PHE’s National General Practice Profiles updated
Over 150 indicators refreshed with the latest available data.
PHE’s National General Practice Profiles draw together a wide range of information to give an overview of the health needs and priorities for each GP practice in England.
The profiles have been refreshed with 2012 to 2013 data, including the latest Quality Outcomes Framework (QOF) data, which were released at the end of October. Other data sources include the GP Patient Survey and the Attribution Dataset of GP Registered Populations.
The profiles help clinical commissioning groups (CCGs) and local authorities set commissioning priorities and allow individual practices to compare themselves against others and CCGs.
In total, there are around 250 indicators in the profiles, covering more than 99% of practices in England.

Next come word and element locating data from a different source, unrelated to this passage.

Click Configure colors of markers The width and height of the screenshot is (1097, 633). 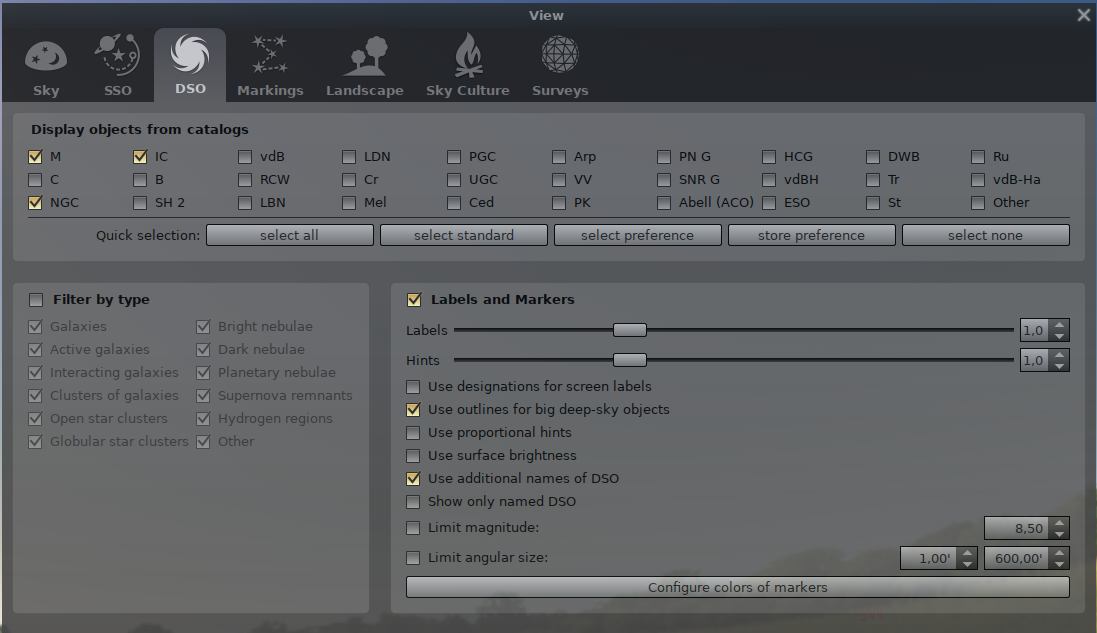point(737,588)
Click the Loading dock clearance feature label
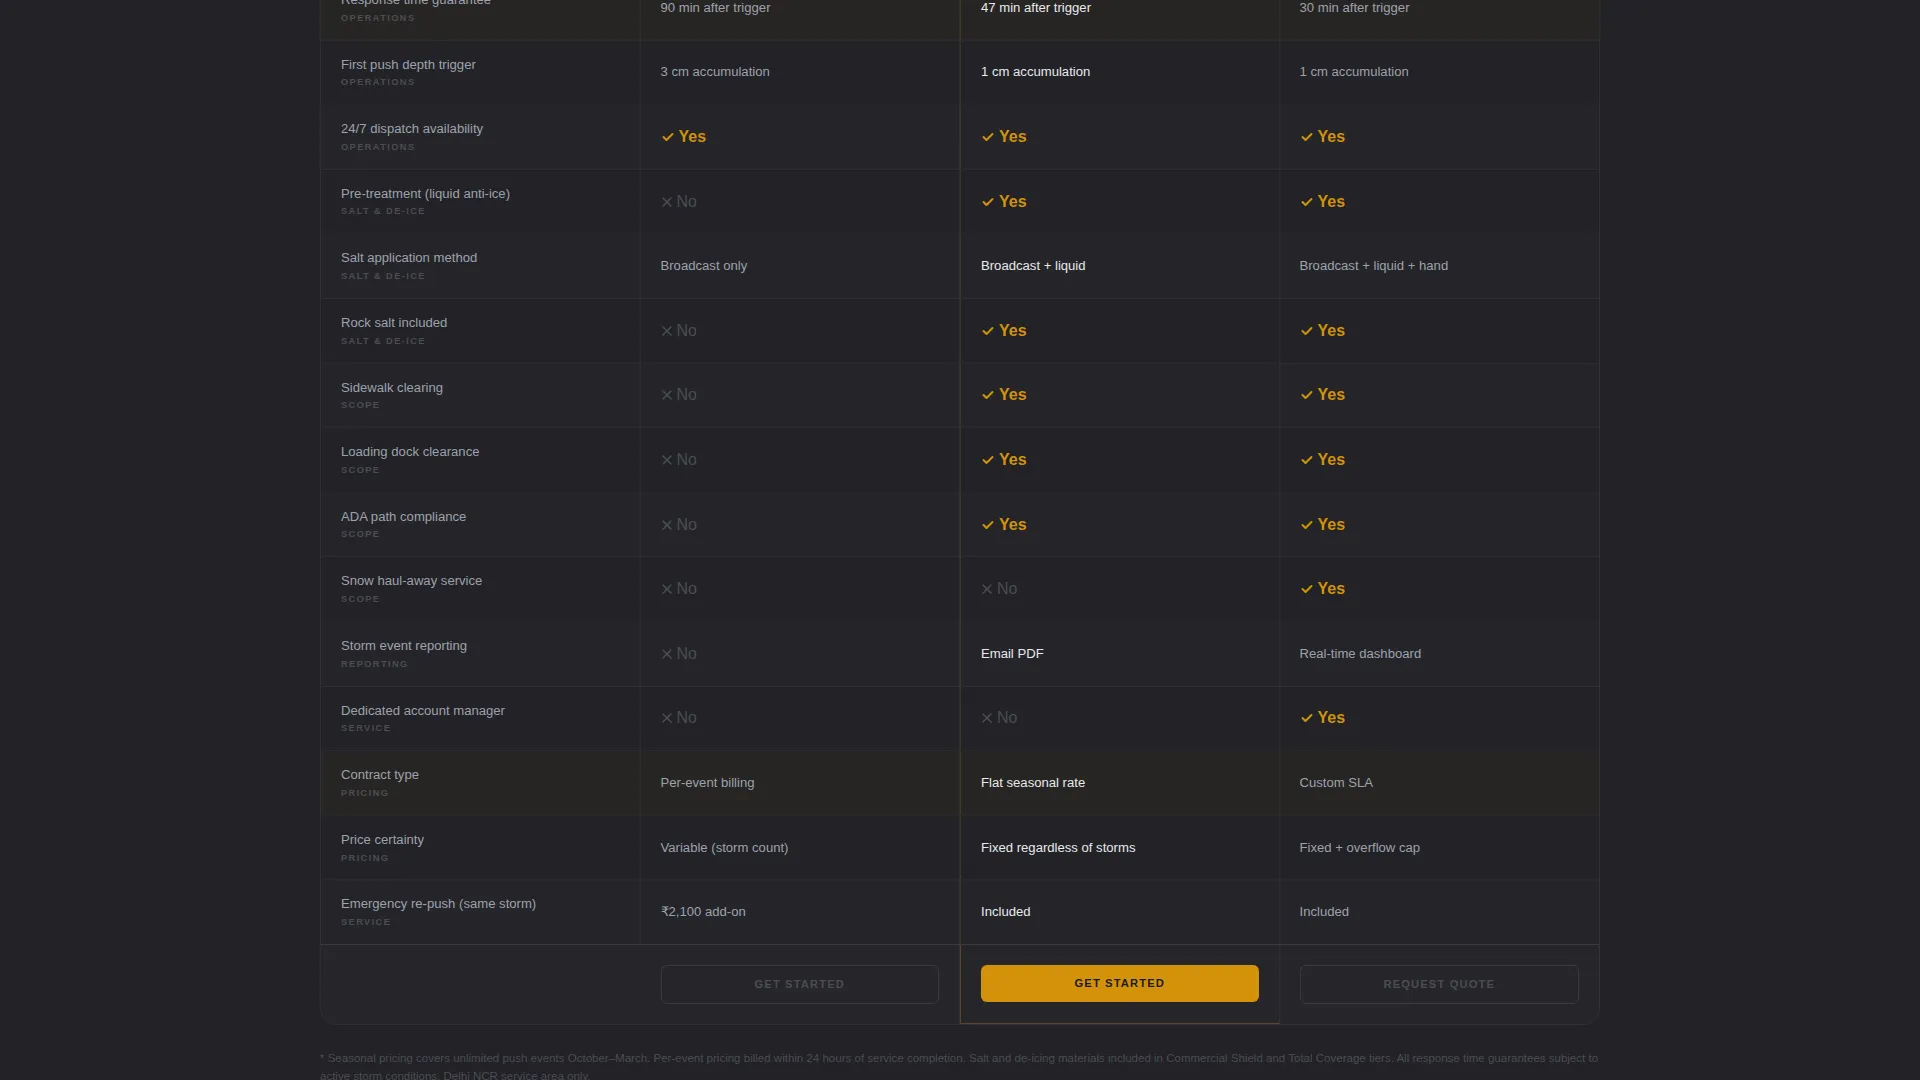 pyautogui.click(x=410, y=452)
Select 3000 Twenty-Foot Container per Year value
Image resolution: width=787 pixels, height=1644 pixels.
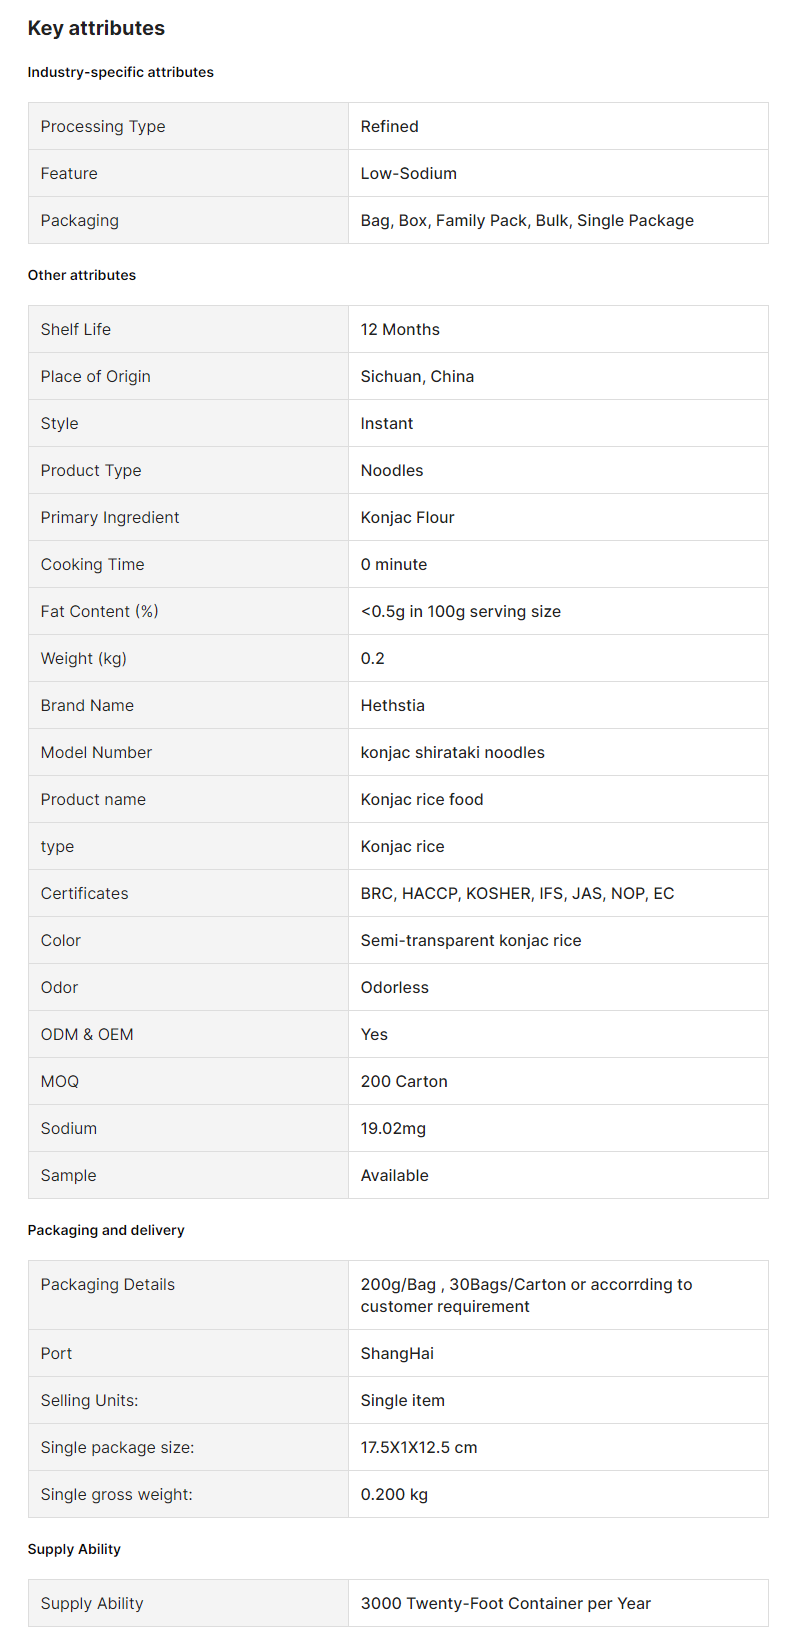point(505,1603)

The data can be viewed and used in a number of different ways:
- a summary page showing the population pyramid for a selected practice area and giving key information about numbers of people registered, overall QOF score, ethnicity and deprivation
- spine charts showing the difference in health between the practice area and the England average, including for a number of clinical domains such as cardiovascular disease, diabetes and respiratory disease
- new trend charts showing changes in each practice area over the four years since the profiles began
- new QOF indicators for osteoporosis and peripheral arterial disease
- new smoking prevalence indicators derived from the GP Patient Survey
- benchmarking against clinical commissioning group, deprivation decile and practice peer group
- scatter plots allowing the user to explore the relationship between different indicators
The National General Practice Profiles and supporting documentation are available from the Fingertips site
You can also access the profiles and over 100 other PHE data and analytical tools through PHE’s Data and knowledge gateway.